**PROVIDED DATA**:
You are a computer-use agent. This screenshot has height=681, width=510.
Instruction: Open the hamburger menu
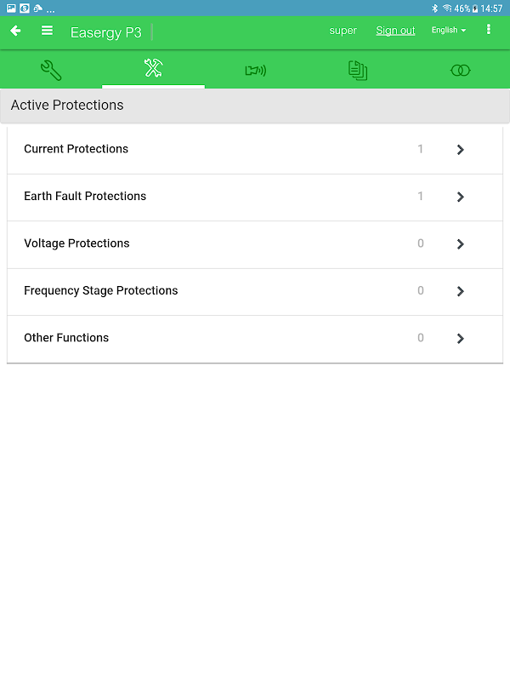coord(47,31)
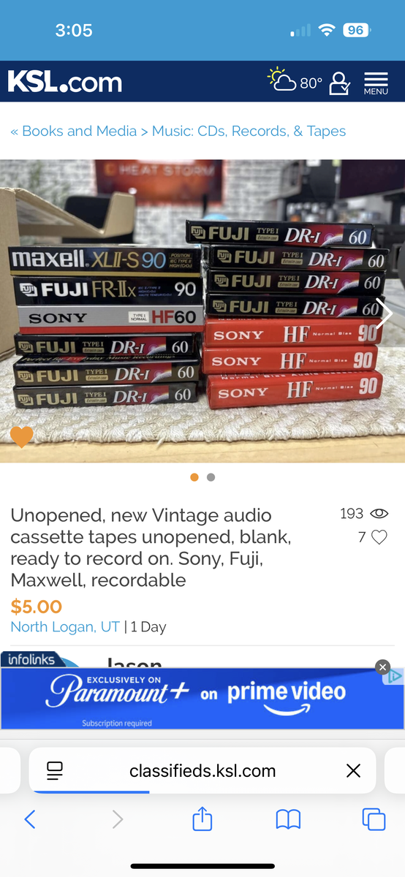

--

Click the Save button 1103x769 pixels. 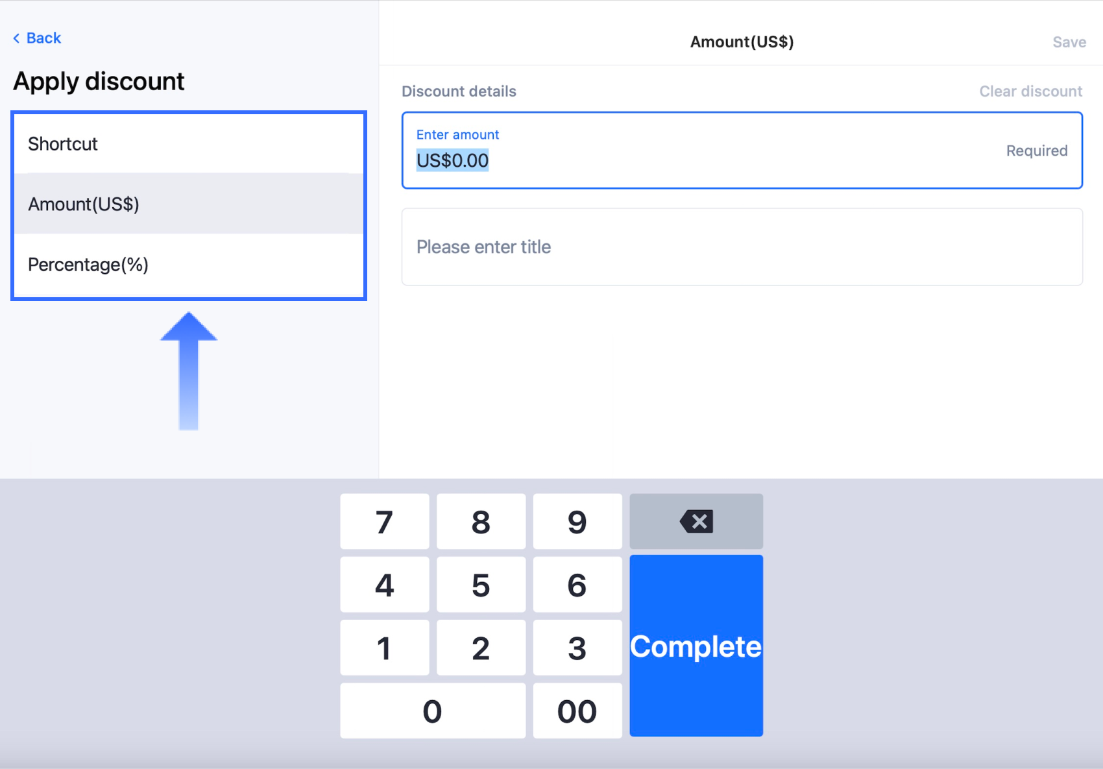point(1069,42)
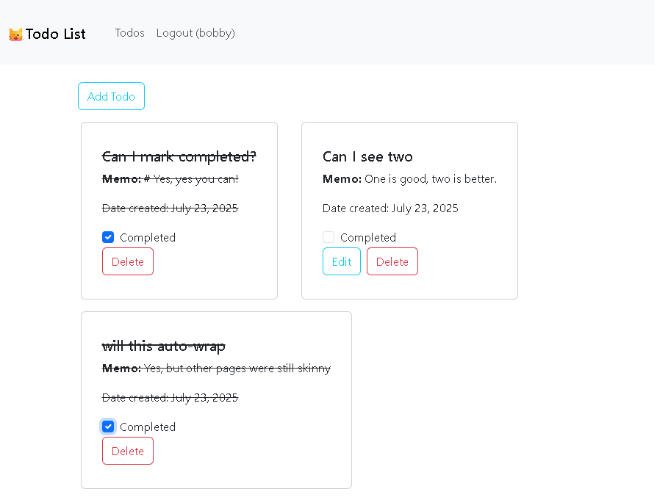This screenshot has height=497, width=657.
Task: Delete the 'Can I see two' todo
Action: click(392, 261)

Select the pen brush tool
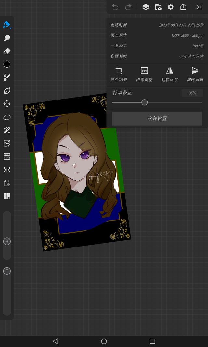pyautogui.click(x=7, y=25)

...

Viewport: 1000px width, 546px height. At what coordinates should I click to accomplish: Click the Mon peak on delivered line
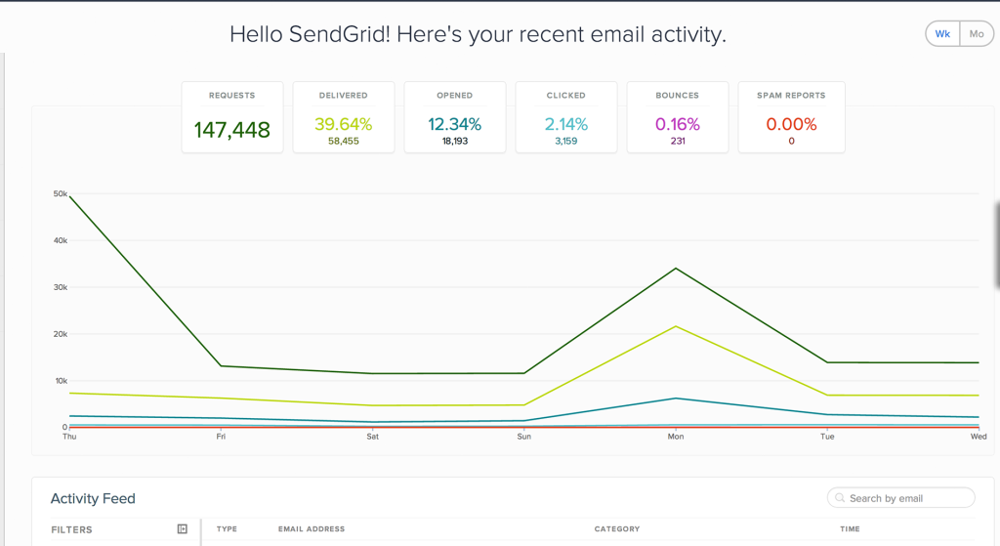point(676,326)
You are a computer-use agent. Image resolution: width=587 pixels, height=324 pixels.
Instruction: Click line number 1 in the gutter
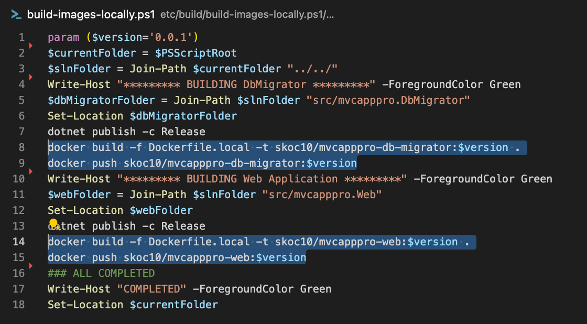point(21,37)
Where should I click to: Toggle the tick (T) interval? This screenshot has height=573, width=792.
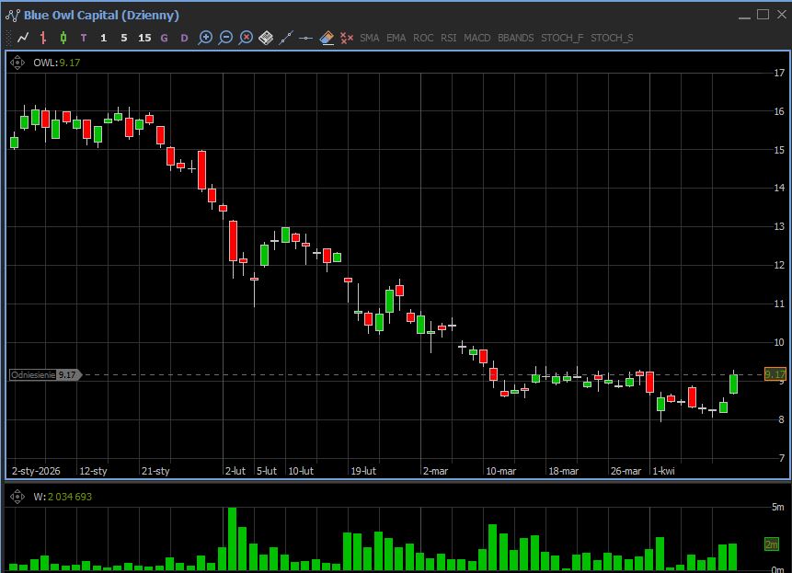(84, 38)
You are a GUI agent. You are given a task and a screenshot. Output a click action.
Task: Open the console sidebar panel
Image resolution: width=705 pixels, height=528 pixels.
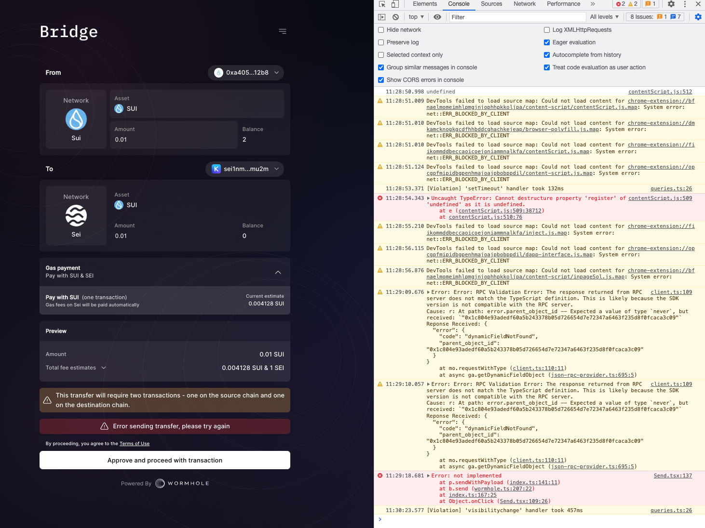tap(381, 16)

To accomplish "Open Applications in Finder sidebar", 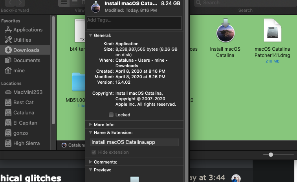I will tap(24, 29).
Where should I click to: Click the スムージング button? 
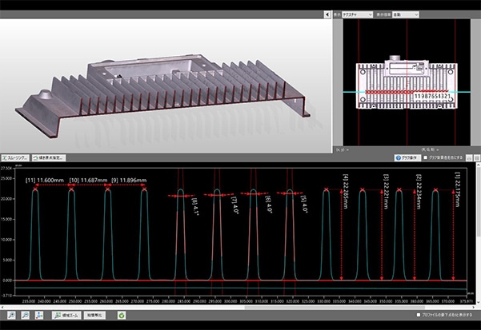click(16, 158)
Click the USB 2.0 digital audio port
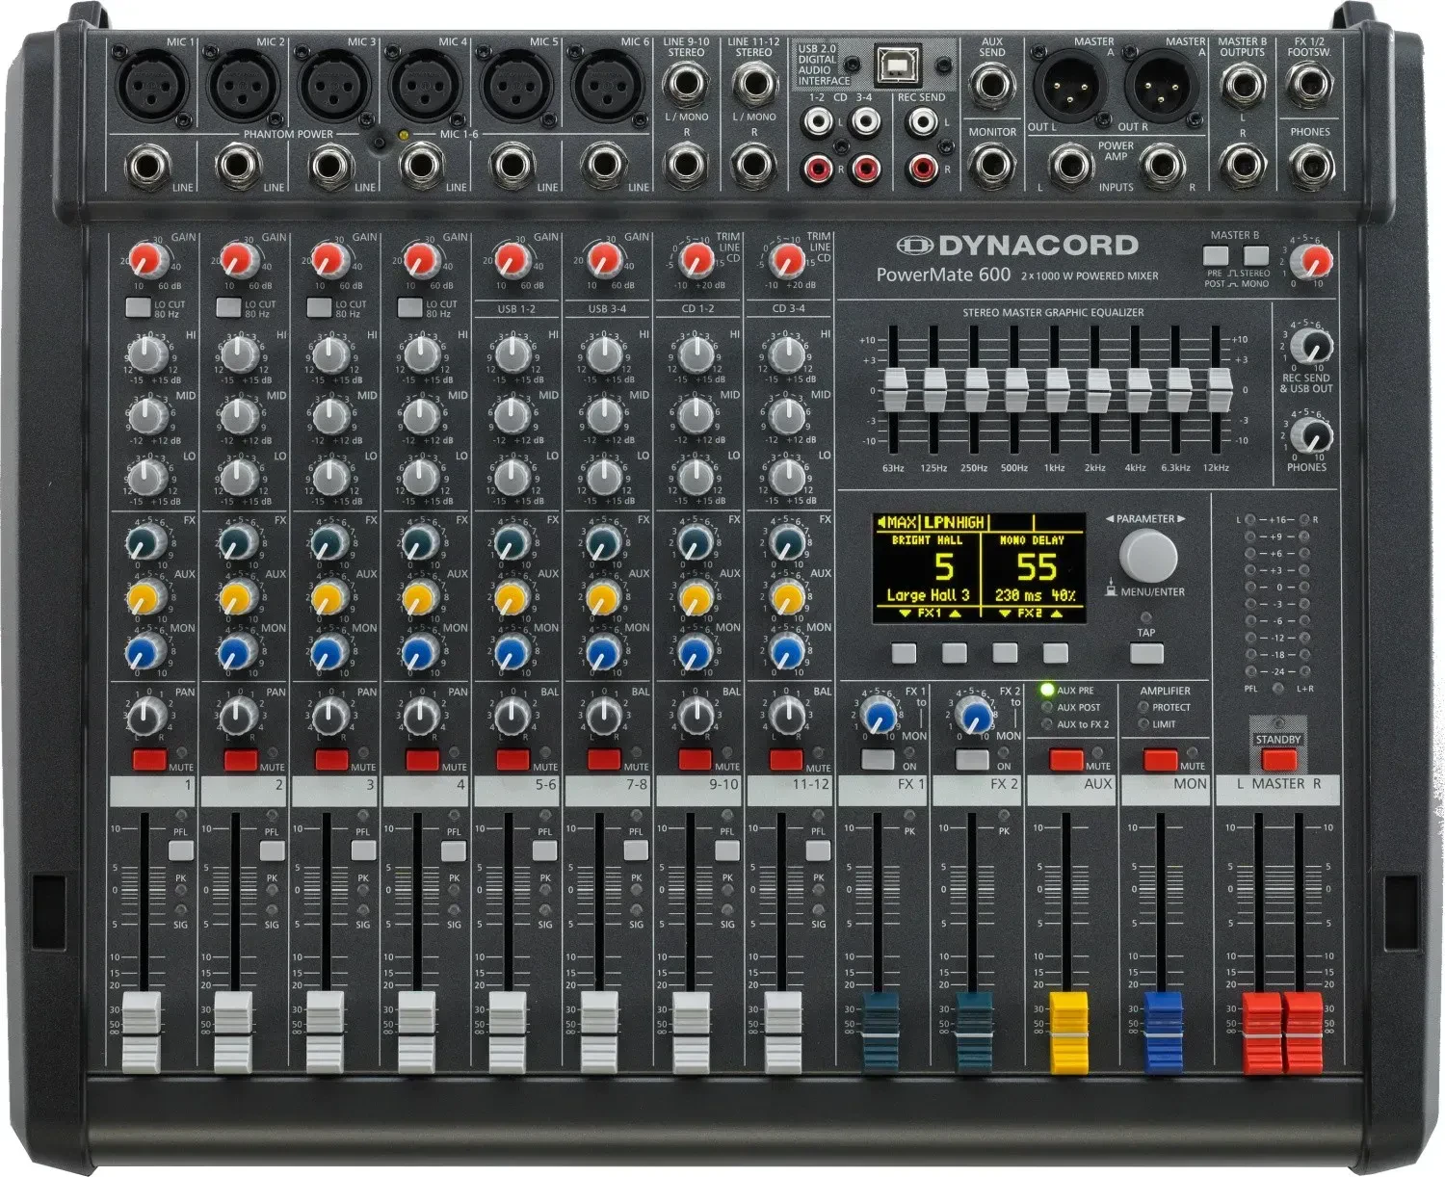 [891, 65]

**AIM OF THE EXERCISE**:
Your task is to copy each line of the entries that includes the word "computer".

**TASK OUTPUT**:
You are a computer-use agent. This screenshot has height=681, width=510.
You are a computer-use agent. Image resolution: width=587 pixels, height=324 pixels.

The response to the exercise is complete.